While I was there last night (getting back to subject that I listed) I saw that they had the All That Jazz DVD on the shelves already, dispite the fact that the release date is shown as 8/19 (next Tuesday) everywhere that I have seen. Not only was it out, but it was only $9.99 (which is lower than any of the American E-tailers that I have checked). So I picked it up, too.

I didn't watch the whole movie last night (Hey, I had also just picked up the B5 set; and I wanted to watch the new ep of MI-5 last night.), but I did poke around in the Extras. Schieder does commentary but it isn't continuous throughout the movie. They refer to it as "Scene Specific" and there are something like 25 or so scenes with commentary. The kinda neat thing is that they let you index directly to the specific bits of commentary, just like a typical scene index feature, and they are labeled in the index according to what Schieder is talking about (as opposed to what the title would be in the standard scene index).

I didn't listen to all of those last night, but I one that I did listen to told a story that was new to me and that I found interesting. In another of the commentary bits Schieder laughs about how Fosse would periodically just shut down the production 2 - 4 days at a time, with the whole production crew still on salary, so that he could work with the dancers to get the next dance number to where he liked it; and how that would absolutely drive the studio suits nuts. So, anyway, they were already something like 12 weeks into shooting and already a million or two over budget. Fosse gets a call or message (Schieder wasn't sure which) from the studio head telling him that the exec didn't think that the whole Angelique portion of the movie was necessary ("Angelique" is the name listed in the credits for Jessica Lange's "Lady in White" character.) None of the Angelique sequences had been shot yet. To hear Schieder tellit, Fosse about had a heart attack over that, which actually doesn't surprise me. So Fosse took a bunch of the daily's and went to Florida to see another studio head. Based on what they already had in the can, he convinced the other studio to provide additional financing so that Fosse could make the movie that he wanted to make.
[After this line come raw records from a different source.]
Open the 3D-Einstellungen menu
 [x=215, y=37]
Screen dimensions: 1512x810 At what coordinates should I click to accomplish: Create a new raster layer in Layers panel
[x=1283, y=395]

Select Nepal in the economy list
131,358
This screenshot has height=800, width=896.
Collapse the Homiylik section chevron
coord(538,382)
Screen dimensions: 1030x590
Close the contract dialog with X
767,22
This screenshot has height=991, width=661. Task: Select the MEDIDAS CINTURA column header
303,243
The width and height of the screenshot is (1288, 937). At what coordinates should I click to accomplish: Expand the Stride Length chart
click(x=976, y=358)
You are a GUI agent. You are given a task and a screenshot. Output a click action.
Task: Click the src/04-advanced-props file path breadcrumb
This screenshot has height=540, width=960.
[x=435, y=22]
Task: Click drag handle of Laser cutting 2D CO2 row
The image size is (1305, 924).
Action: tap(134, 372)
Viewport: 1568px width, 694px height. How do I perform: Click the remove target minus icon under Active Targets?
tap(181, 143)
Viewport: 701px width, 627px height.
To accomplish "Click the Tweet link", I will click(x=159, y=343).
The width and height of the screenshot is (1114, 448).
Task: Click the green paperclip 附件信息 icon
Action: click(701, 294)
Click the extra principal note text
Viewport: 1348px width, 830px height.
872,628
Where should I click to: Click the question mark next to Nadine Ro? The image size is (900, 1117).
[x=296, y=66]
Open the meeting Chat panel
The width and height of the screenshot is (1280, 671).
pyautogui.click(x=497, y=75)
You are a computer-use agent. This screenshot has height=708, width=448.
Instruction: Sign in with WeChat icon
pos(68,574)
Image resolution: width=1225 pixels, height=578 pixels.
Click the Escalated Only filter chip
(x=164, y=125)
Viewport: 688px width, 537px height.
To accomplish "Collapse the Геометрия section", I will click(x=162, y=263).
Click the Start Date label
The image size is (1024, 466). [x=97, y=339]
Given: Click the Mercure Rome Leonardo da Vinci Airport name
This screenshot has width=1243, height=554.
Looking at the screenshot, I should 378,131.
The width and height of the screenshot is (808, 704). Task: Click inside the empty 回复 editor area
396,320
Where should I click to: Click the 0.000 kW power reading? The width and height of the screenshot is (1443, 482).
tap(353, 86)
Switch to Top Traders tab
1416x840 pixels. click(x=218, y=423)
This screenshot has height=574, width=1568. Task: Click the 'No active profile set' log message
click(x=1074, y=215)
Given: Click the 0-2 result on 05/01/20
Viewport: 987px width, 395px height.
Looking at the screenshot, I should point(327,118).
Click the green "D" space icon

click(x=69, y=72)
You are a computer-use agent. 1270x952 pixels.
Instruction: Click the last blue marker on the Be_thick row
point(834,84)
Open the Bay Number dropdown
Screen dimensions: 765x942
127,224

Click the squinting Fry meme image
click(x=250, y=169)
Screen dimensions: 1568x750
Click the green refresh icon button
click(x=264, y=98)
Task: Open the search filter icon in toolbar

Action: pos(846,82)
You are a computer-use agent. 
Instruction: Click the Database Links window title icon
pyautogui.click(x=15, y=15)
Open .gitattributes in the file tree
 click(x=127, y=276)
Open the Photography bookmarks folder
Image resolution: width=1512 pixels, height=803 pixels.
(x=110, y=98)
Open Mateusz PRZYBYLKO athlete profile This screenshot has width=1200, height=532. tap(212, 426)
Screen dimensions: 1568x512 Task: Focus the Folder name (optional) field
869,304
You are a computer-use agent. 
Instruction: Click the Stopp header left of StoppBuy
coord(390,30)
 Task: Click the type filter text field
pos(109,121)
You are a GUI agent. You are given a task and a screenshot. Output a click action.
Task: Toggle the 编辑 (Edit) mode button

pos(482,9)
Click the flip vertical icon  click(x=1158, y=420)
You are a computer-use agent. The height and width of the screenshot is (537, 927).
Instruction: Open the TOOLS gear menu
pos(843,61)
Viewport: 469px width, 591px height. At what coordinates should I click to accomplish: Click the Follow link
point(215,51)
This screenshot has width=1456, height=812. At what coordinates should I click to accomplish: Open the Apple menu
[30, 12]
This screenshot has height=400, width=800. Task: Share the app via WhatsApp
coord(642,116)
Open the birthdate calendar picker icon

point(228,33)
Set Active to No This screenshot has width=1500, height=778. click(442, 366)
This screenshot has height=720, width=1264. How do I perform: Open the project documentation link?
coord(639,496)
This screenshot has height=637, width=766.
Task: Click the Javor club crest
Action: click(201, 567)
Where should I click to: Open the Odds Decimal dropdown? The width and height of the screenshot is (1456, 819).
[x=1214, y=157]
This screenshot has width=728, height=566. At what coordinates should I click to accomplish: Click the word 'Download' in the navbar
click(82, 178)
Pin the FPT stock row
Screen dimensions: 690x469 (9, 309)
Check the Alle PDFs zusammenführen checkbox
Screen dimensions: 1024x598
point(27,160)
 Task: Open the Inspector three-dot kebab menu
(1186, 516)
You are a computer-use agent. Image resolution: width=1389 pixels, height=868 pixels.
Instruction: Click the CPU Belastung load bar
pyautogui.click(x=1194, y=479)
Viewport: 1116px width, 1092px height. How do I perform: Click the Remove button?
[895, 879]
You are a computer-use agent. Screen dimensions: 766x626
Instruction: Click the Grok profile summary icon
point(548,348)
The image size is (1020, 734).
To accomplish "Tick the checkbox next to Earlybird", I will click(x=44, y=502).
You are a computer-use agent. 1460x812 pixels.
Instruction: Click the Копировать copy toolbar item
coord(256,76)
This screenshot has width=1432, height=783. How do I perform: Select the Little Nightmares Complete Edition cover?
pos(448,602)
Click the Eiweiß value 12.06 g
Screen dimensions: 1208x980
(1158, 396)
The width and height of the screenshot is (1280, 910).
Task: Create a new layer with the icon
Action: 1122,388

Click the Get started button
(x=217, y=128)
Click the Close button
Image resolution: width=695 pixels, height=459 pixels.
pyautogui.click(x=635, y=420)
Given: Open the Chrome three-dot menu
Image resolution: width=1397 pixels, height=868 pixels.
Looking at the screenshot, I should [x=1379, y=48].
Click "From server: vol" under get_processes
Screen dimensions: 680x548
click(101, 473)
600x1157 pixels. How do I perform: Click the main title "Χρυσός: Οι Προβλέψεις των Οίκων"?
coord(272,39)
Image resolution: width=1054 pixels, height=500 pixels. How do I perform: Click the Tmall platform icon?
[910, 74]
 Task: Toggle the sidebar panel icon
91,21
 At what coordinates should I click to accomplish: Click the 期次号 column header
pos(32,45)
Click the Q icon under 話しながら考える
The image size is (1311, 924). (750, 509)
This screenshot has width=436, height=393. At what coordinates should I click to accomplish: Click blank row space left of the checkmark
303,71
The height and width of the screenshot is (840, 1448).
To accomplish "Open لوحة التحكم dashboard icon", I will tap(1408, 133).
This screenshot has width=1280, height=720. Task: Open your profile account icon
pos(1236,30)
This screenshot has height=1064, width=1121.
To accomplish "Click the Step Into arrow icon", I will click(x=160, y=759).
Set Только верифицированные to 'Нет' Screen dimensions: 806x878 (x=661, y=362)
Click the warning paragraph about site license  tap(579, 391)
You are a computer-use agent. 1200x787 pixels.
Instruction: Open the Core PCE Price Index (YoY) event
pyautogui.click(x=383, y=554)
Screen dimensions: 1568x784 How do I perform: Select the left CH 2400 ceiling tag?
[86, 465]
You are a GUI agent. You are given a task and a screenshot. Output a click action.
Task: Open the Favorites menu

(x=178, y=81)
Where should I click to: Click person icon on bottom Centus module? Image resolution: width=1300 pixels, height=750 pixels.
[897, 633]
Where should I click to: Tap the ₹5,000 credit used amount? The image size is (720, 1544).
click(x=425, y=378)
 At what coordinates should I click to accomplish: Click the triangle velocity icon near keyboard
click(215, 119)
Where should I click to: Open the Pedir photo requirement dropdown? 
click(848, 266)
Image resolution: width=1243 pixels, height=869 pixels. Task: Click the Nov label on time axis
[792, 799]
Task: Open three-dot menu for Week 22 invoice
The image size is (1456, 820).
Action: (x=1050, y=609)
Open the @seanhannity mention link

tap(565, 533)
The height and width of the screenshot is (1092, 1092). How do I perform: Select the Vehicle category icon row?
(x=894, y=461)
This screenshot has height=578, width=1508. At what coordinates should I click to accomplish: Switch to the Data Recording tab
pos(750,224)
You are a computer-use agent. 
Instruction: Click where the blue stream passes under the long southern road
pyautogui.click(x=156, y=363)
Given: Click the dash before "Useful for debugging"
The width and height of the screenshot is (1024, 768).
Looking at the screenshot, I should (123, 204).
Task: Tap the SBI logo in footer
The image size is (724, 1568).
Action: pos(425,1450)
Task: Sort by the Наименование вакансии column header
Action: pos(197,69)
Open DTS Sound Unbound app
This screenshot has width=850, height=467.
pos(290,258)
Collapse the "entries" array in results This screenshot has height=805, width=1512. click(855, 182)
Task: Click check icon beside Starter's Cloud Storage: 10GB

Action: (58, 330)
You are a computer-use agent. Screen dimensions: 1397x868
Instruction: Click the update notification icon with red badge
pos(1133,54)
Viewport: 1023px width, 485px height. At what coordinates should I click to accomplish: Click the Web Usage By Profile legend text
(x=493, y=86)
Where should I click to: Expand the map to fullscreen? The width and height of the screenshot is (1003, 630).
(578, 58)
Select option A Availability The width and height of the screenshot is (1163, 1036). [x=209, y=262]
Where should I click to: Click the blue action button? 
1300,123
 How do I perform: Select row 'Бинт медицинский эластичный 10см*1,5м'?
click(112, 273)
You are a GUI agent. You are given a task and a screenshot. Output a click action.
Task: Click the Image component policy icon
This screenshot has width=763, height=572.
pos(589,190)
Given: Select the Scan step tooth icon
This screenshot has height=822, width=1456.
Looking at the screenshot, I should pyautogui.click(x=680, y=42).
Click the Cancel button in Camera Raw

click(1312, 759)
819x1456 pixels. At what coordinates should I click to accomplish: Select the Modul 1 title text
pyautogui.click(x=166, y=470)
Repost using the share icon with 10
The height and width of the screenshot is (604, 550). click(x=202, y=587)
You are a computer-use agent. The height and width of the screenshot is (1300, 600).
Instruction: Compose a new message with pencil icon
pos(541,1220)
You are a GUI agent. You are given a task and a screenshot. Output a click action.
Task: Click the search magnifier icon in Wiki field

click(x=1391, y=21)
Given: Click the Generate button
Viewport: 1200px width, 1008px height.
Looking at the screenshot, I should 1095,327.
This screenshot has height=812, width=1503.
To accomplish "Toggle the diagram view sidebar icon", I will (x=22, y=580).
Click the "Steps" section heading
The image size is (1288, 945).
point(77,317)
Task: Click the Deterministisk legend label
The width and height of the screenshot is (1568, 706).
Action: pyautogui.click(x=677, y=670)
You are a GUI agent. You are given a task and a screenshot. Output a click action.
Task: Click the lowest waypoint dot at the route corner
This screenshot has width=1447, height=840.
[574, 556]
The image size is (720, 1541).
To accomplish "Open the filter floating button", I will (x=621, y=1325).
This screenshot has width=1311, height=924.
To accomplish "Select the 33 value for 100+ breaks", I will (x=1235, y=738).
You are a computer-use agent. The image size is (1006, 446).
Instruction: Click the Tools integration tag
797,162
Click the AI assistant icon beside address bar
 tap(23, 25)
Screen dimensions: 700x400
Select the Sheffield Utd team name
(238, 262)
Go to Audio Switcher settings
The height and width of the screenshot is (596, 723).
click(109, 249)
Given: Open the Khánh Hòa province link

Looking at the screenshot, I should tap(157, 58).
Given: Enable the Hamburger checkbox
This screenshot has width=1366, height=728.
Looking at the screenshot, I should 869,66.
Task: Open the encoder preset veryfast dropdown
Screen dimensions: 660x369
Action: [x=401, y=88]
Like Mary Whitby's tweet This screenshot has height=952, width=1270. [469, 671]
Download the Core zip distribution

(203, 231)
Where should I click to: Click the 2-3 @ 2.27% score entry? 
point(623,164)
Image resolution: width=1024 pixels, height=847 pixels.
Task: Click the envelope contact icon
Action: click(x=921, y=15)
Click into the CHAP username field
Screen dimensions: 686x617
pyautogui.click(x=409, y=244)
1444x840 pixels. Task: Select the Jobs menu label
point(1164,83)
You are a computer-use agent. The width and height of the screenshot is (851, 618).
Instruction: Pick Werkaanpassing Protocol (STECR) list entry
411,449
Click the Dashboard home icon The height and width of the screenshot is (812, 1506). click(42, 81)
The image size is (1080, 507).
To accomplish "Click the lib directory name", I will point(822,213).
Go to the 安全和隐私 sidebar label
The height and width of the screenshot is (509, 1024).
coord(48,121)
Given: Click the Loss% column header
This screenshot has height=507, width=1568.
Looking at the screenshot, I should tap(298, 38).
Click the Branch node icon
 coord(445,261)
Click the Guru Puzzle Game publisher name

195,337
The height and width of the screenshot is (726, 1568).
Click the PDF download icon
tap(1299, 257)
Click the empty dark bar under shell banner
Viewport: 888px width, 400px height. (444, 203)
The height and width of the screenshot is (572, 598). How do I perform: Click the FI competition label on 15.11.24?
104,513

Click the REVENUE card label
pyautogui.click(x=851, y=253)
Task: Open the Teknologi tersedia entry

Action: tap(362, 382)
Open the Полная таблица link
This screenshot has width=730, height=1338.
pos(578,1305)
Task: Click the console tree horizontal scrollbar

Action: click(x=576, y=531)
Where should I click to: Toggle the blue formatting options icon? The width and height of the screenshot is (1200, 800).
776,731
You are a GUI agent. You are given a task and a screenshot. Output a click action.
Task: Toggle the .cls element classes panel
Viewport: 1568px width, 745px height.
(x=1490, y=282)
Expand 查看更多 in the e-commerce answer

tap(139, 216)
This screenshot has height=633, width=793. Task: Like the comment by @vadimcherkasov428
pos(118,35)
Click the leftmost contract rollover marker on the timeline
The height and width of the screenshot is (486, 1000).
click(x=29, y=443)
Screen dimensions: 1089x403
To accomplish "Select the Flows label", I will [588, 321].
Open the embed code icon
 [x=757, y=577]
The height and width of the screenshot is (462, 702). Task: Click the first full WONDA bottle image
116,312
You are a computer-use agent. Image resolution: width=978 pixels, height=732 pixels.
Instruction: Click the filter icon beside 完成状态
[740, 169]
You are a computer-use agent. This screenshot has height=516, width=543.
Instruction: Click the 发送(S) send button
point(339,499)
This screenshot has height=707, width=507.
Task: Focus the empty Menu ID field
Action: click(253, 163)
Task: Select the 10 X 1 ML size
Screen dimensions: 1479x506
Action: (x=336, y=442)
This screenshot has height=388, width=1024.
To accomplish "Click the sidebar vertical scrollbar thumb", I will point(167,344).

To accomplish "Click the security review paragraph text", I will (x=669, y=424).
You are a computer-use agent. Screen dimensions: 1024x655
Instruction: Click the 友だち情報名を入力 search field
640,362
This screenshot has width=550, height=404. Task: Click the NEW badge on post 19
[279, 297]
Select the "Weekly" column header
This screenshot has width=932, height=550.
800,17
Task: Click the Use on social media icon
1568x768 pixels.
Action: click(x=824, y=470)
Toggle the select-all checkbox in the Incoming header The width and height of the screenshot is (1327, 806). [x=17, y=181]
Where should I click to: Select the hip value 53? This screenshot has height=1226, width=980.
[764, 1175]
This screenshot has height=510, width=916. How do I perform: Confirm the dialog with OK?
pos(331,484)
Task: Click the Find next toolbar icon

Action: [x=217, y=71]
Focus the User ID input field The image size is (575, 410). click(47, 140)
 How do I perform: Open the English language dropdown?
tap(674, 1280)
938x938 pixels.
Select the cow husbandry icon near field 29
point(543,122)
Apparently Schieder's job during these few days was to stay in New York and reassure Lange that they would get to do all of this stuff they had been rehearsing, and keep her from leaving town.

It's hard for me to imagine how All That Jazz would have played without any of the Angelique scenes. I think it would have been harder for the audiance to sympathize with Gideon at all if they didn't have those discussions, flashbacks, etc. It also helped provide a dramatic structure in a movie that otherwise might have felt quite scattered. Finally, I think the hullucinatory scenes toward the end would have felt jarringly out of place if there hadn't been those other, gentler scenes that had occurred outside of normal reality earlier in the movie.

Anyway, what does anyone else think about All That Jazz?